1.Edward II of England
EDWARD II of England (1307-27) met a painful end in Berkeley Castle, Gloucestershire, when three assassins, hired on the orders of his Queen, Isabella, and her lover Roger Mortimer, rammed a long, open-topped deer’s horn up the King’s backside. With this firmly in position, the red-hot tip of a long- handled poker was inserted through the horn and deep into Edward’s bowels. The poker was then withdrawn, reheated and reinserted at least once more. Edward’s screams resounded through the castle but, with no marks on his body the death was ascribed to natural causes.
2. Alexandros I of Greece
ALEXANDROS I of Greece (1917-20) died from blood poisoning after being bitten by his pet monkey.
3. Henry I of England
HENRY I of England (1100-35) died after eating a surfeit of lampreys (small eel-like creatures) at a banquet in France.
4. Charles VII of France
CHARLES VII of France (1483-98) was noted for his manners.
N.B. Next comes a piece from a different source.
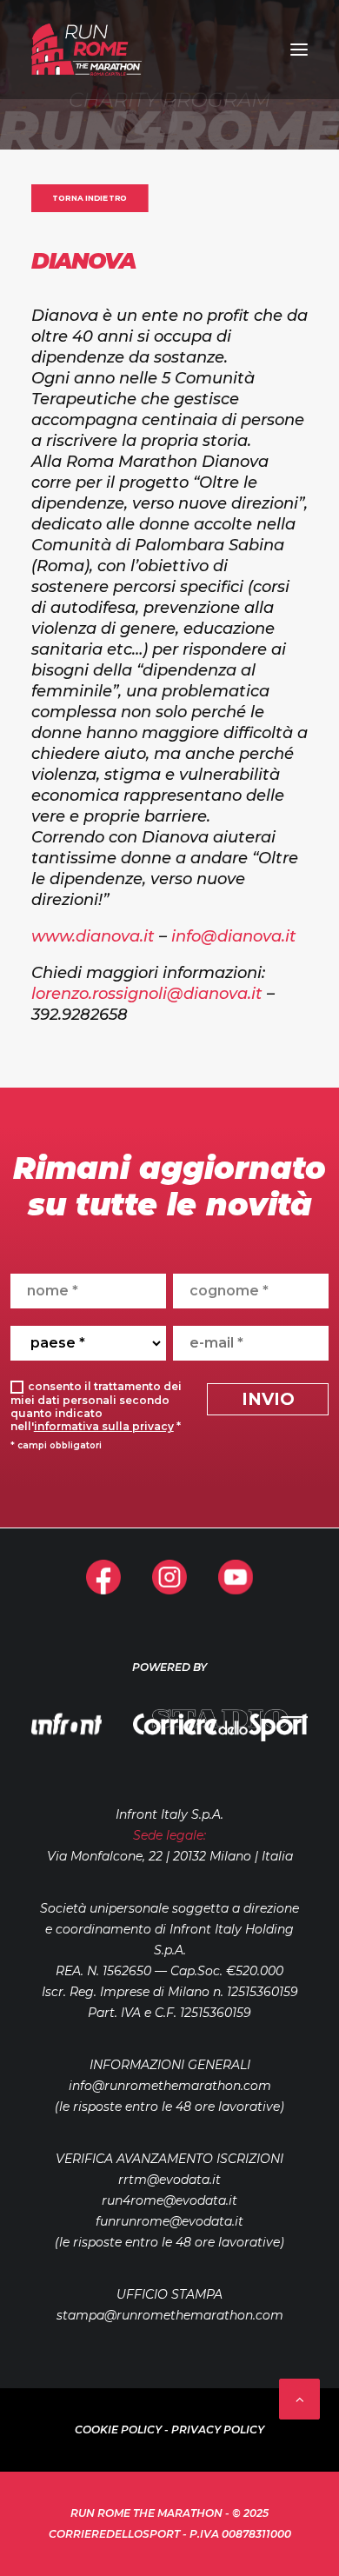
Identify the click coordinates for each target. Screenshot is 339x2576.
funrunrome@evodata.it (169, 2221)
On entering a tennis court at the Chateau d’Amboise, he bowed to his wife and allowed her to proceed first, but, as he raised his head from his magnanimous gesture, he crashed it against a low wooden beam, fracturing his skull and killing him.
5.Mithridates VI of Pontus
MITHRIDATES VI of Pontus in Asia Minor (132 BC-63 BC) took small doses of poison throughout his life to develop a resistance should anyone try to poison him. He built up such a strong immunity that when he tried to take his own life to escape the approaching Romans, the poison he took had no effect. Instead he ordered a slave to kill him with a sword.
6. Haakon III of Norway
HAAKON III of Norway (1905-57) slipped on the soap in his marble bath and struck his head fatally on one of the taps.
7. Queen Eleanor
QUEEN ELEANOR, wife of Edward I of England (1272-1307), was so distressed to see her husband lying gravely ill after poison had set into a battle wound that she personally sucked all the poison from the wound. Her brave deed saved the King’s life but killed her. Edward was so moved by her sacrifice that he ordered large crosses – subsequently known as Eleanor crosses – to be erected at each of the 12 places where her coffin stopped during its coach journey from Nottinghamshire to London.
8. King John of England
KING JOHN of England (I199-1216) died in an East Anglian abbey after a sumptuous banquet, laid on for him by grateful subjects. The townsfolk of Lynn had just been awarded a handsome contract to supply the royal garrisons and, to repay the King, they rounded off the banquet with his favorite dessert peaches in cider. Alas, he consumed such a great amount that he suffered violent stomach pains and died a few days later.
9. Margaret, ‘Maid of Norway’
MARGARET, ‘Maid of Norway’, was nominally declared Queen of Scotland in 1286 but it was not until 1290 that the seven-year-old Queen sailed from Norway to claim her new kingdom. Alas, on the journey across the North Sea, she suffered terrible sea-sickness and died in the Orkneys before ever setting foot on the Scottish mainland.
10. Edmund Ironside
EDMUND IRONSIDE, King of Southern England, for just eight months, was murdered in 1016 while sitting on the toilet. He sat on the long wooden lavatory box in his house to empty his bowels, little knowing that an enemy knight, Edric Streona, was lurking in the pit below. As poor Edmund sat down, Streona twice thrust a sword into him.